• [Instructions to follow]:
Could you copy out the whole airport security article below word for word?

• [Source text]:
::::::

Monday, Jan. 12, 1976
The Search for Safety
Just a few hours after the La Guardia bombing, President Ford ordered federal action to make certain that such a tragedy does not happen again. Specifically, he assigned a task force, headed by Transportation Secretary William Coleman, to draw up recommendations for tightening airport security. Coleman hoped to have them on Ford's desk within two weeks. It would be no easy task, though, to determine whether any of the 1.1 million passengers who enter the nation's 425 main airports each day was carrying a bomb. "A bag is a bag," confessed one perplexed FBI official, "and in the luggage rooms everything looks alike."
In the immediate aftermath of the La Guardia bombing, many airports took their own emergency measures. Washington, Chicago, Minneapolis and San Francisco temporarily closed down most or all of their locker areas. At Washington National Airport, a bomb threat came within hours after the La Guardia explosion, and guards used specially trained dogs to sniff out potential explosive devices. Virtually every major airport expanded its security forces; in the case of one airline, the increase was as much as 25%.
Officials had long worried over the mounting number of weapons being brought into airports. In 1972, 1,313 firearms, mainly handguns, were confiscated. Last year that figure jumped to about 5,200. Thirteen explosive devices were found at airports in 1972; in 1975, 156 were discovered. In addition, a sinister array of knives, brass knuckles and clubs were found either on individuals or hidden in luggage, washrooms and potted plants.

::::::

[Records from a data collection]
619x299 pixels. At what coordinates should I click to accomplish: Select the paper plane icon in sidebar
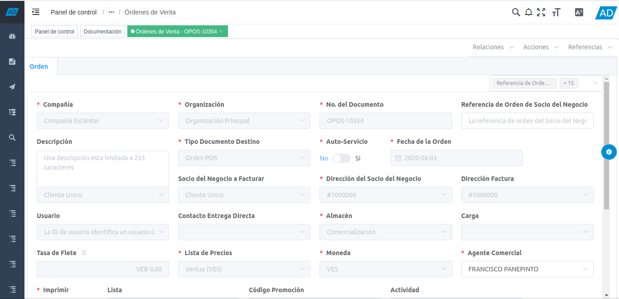pos(12,86)
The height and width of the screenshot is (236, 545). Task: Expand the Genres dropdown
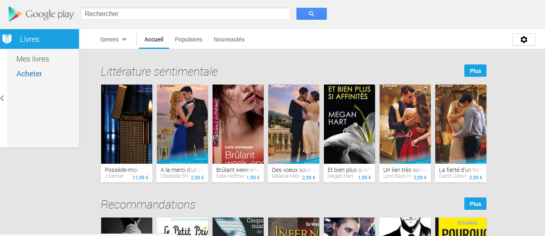click(x=113, y=39)
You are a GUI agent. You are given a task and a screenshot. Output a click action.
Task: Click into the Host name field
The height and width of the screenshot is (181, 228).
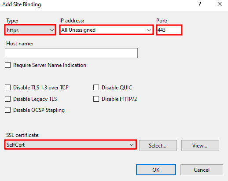pyautogui.click(x=71, y=53)
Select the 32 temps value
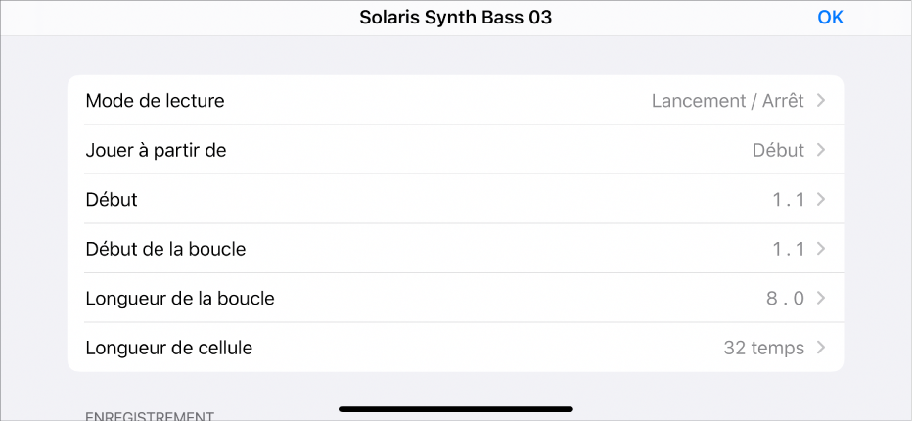This screenshot has width=914, height=422. pos(763,348)
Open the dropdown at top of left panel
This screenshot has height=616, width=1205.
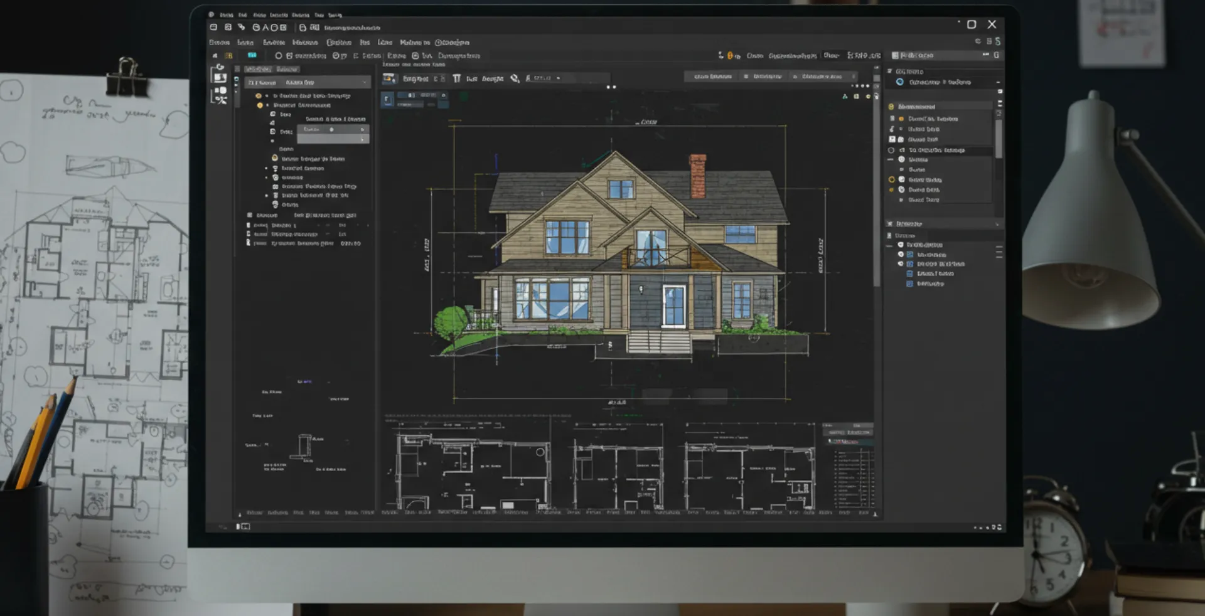pos(365,83)
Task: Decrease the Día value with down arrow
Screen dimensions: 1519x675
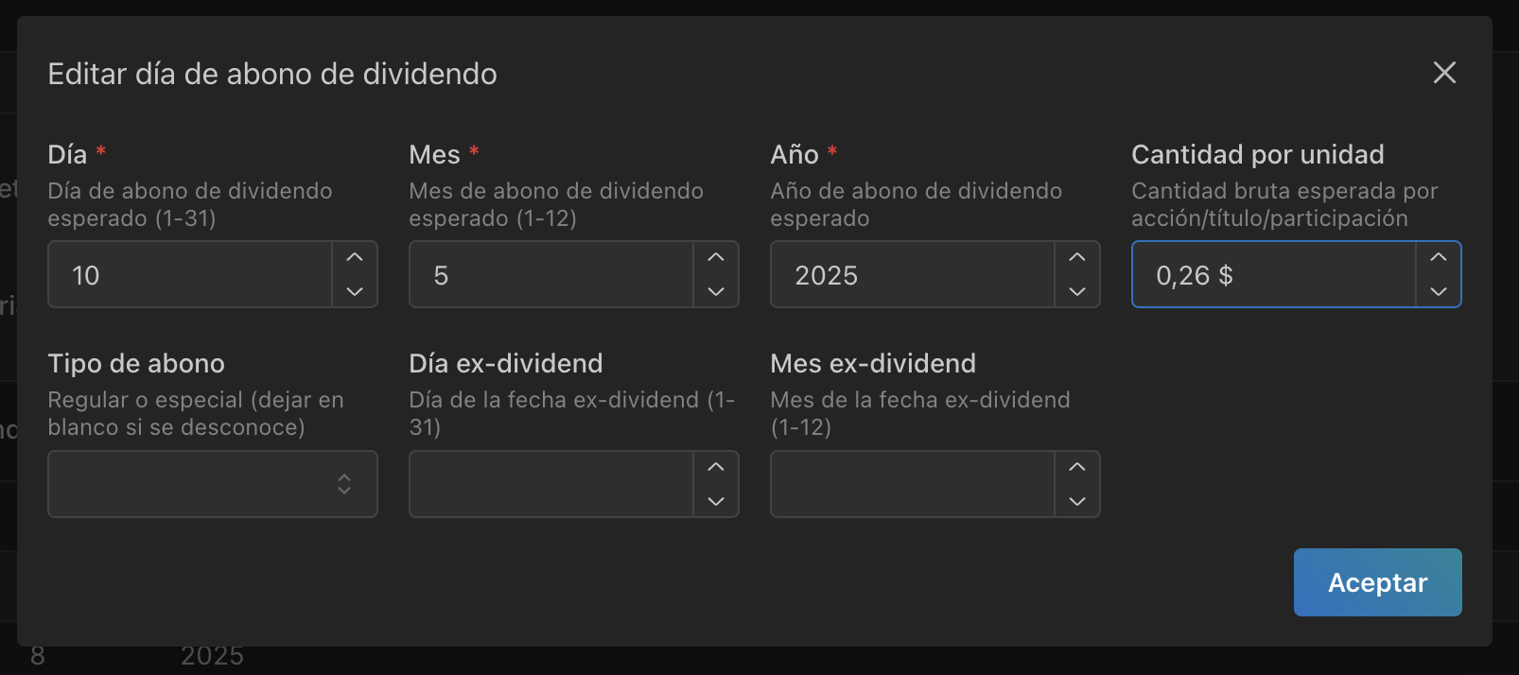Action: coord(355,291)
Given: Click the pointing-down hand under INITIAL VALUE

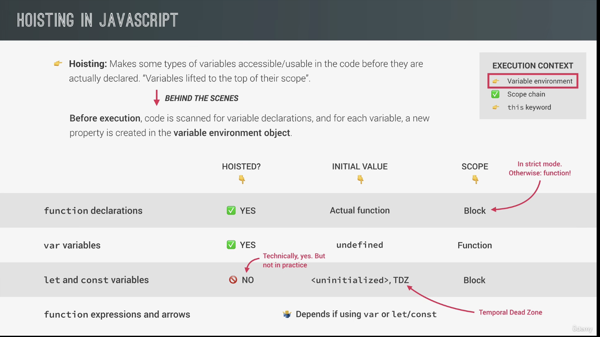Looking at the screenshot, I should 360,179.
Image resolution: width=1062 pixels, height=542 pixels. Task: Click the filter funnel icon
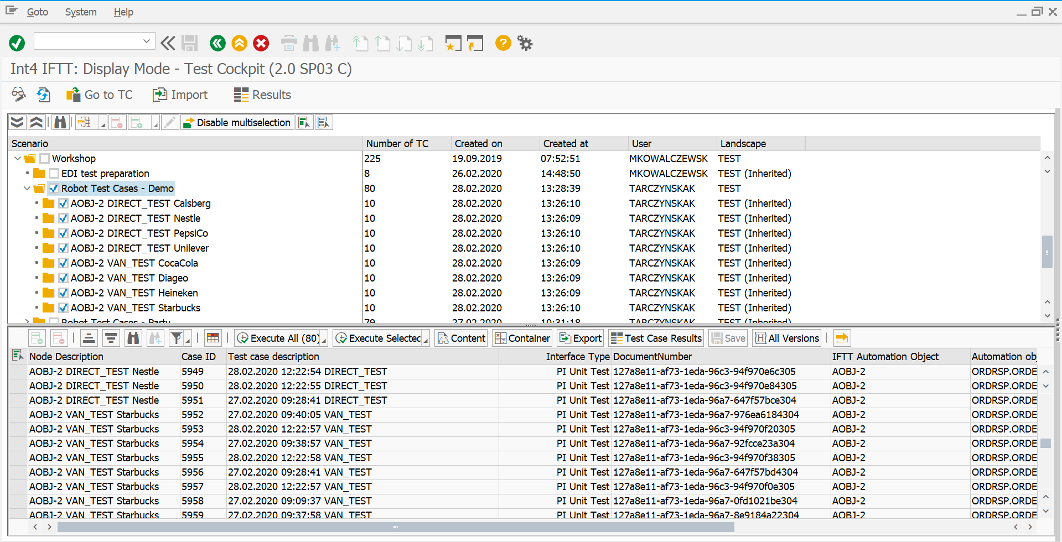[x=176, y=338]
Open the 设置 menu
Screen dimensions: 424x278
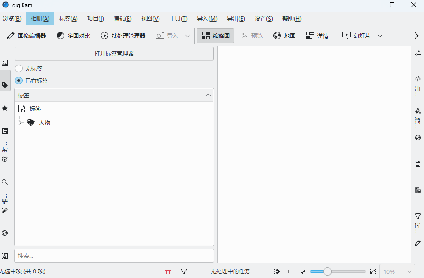tap(264, 19)
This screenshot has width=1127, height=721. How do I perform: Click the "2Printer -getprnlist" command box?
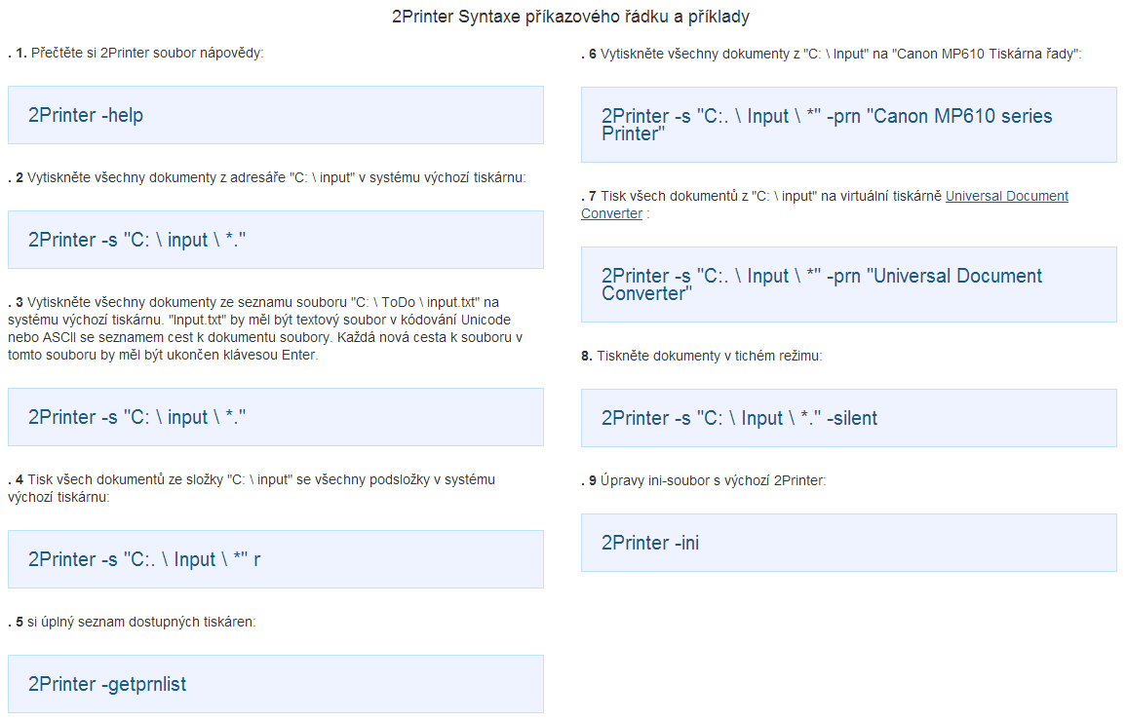pos(275,684)
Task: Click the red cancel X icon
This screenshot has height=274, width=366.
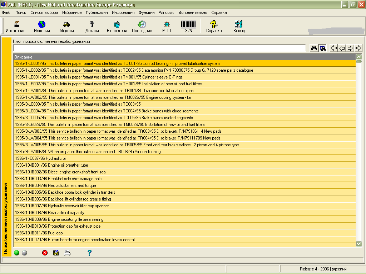Action: pyautogui.click(x=45, y=253)
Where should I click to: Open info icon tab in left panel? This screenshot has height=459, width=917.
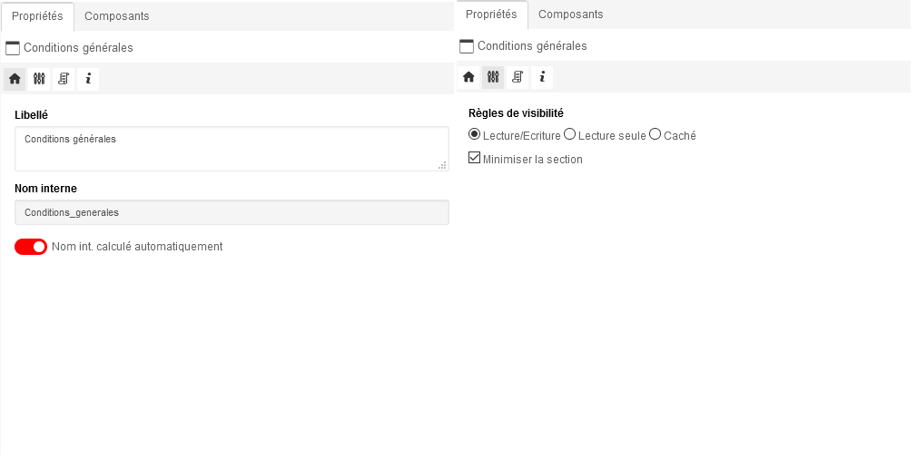point(88,79)
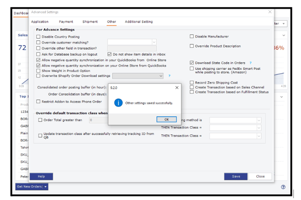Open the last THEN Transaction Class dropdown
The image size is (301, 200).
(x=259, y=136)
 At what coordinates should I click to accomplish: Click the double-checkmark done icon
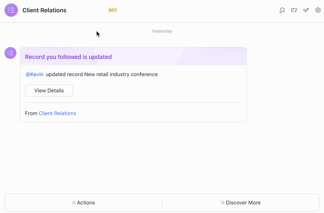click(306, 10)
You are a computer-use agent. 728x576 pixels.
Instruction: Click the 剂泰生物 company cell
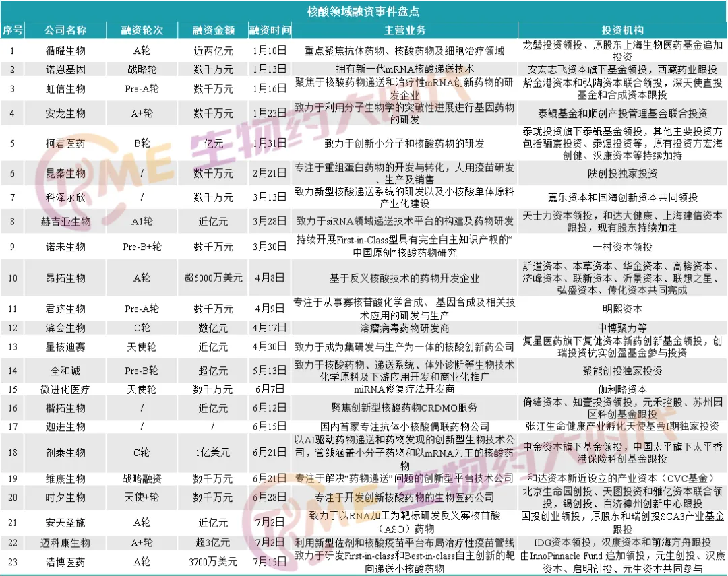point(65,453)
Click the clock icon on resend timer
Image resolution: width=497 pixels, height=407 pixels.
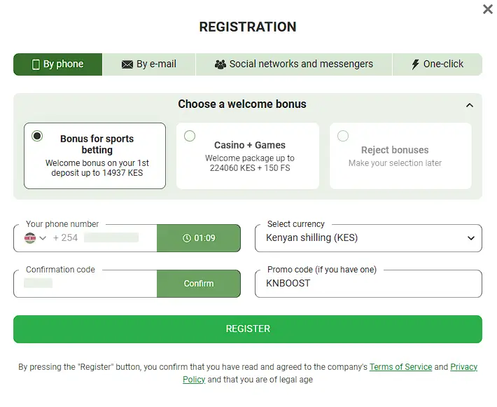(186, 238)
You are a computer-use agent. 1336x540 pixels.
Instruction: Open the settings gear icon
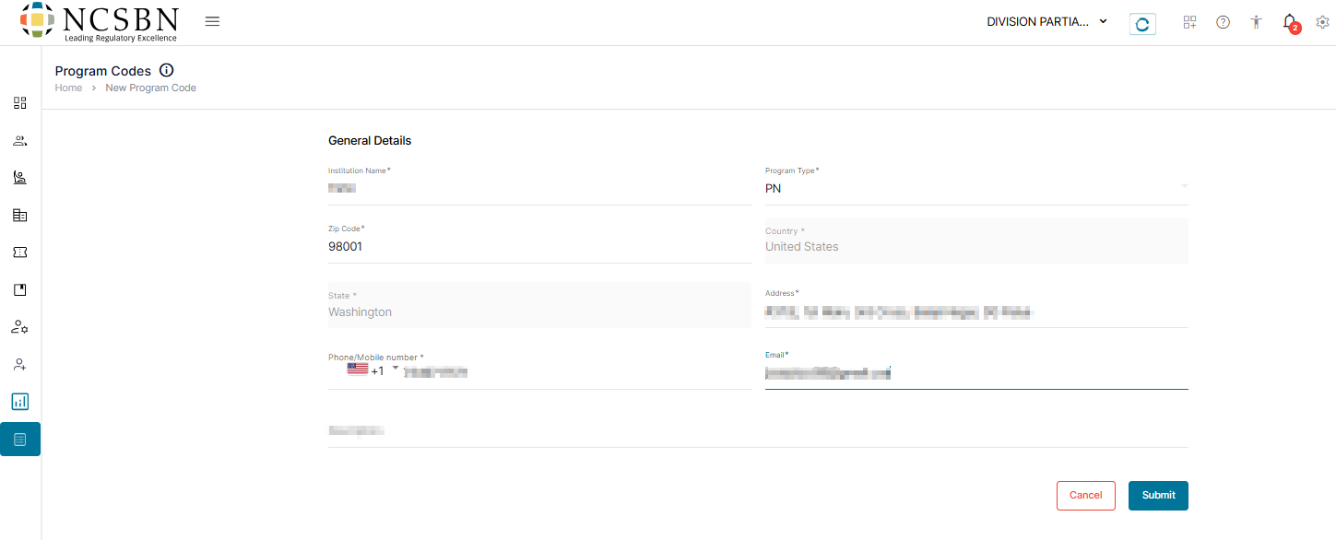[x=1321, y=22]
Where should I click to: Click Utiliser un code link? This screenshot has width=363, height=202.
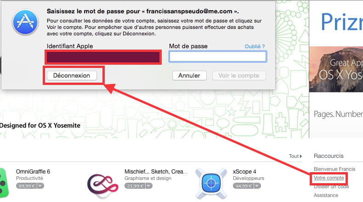[331, 186]
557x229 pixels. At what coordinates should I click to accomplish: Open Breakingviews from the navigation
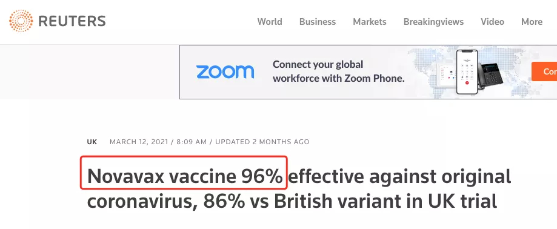pos(433,22)
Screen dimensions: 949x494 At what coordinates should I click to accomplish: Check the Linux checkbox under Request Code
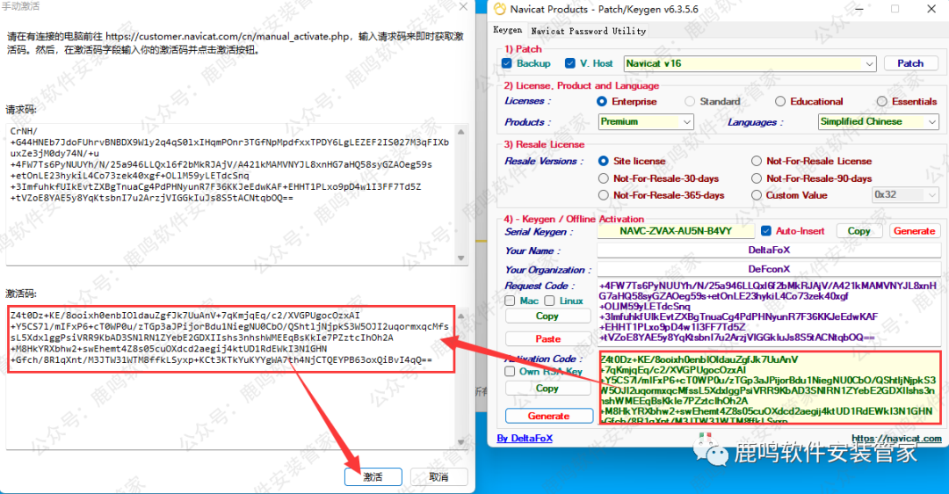pyautogui.click(x=549, y=301)
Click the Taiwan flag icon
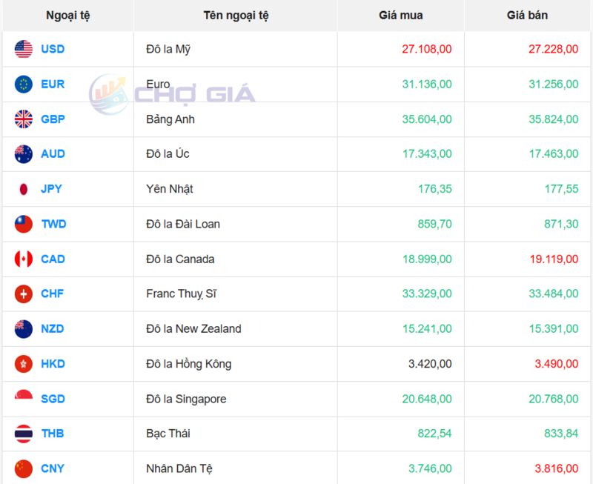This screenshot has height=484, width=593. tap(24, 224)
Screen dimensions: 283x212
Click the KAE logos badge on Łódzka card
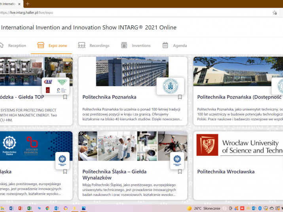click(x=56, y=86)

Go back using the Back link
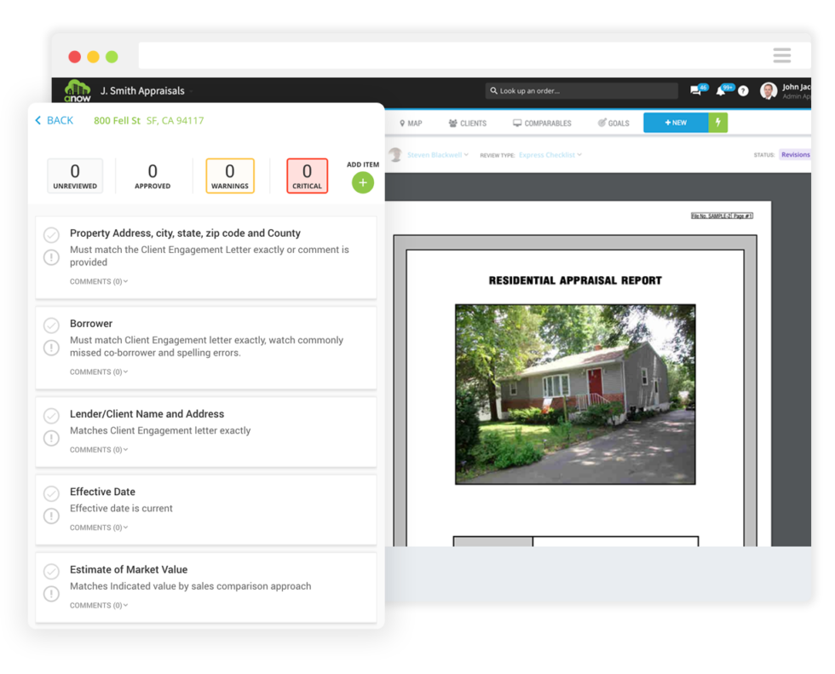[55, 121]
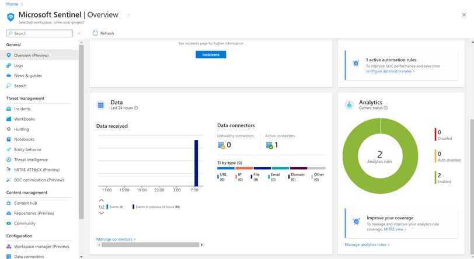Click the sidebar Search input field
Screen dimensions: 474x259
[40, 34]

::::::

• [Answer to this exercise]:
Monday, Jan. 12, 1976
The Search for Safety
Just a few hours after the La Guardia bombing, President Ford ordered federal action to make certain that such a tragedy does not happen again. Specifically, he assigned a task force, headed by Transportation Secretary William Coleman, to draw up recommendations for tightening airport security. Coleman hoped to have them on Ford's desk within two weeks. It would be no easy task, though, to determine whether any of the 1.1 million passengers who enter the nation's 425 main airports each day was carrying a bomb. "A bag is a bag," confessed one perplexed FBI official, "and in the luggage rooms everything looks alike."
In the immediate aftermath of the La Guardia bombing, many airports took their own emergency measures. Washington, Chicago, Minneapolis and San Francisco temporarily closed down most or all of their locker areas. At Washington National Airport, a bomb threat came within hours after the La Guardia explosion, and guards used specially trained dogs to sniff out potential explosive devices. Virtually every major airport expanded its security forces; in the case of one airline, the increase was as much as 25%.
Officials had long worried over the mounting number of weapons being brought into airports. In 1972, 1,313 firearms, mainly handguns, were confiscated. Last year that figure jumped to about 5,200. Thirteen explosive devices were found at airports in 1972; in 1975, 156 were discovered. In addition, a sinister array of knives, brass knuckles and clubs were found either on individuals or hidden in luggage, washrooms and potted plants.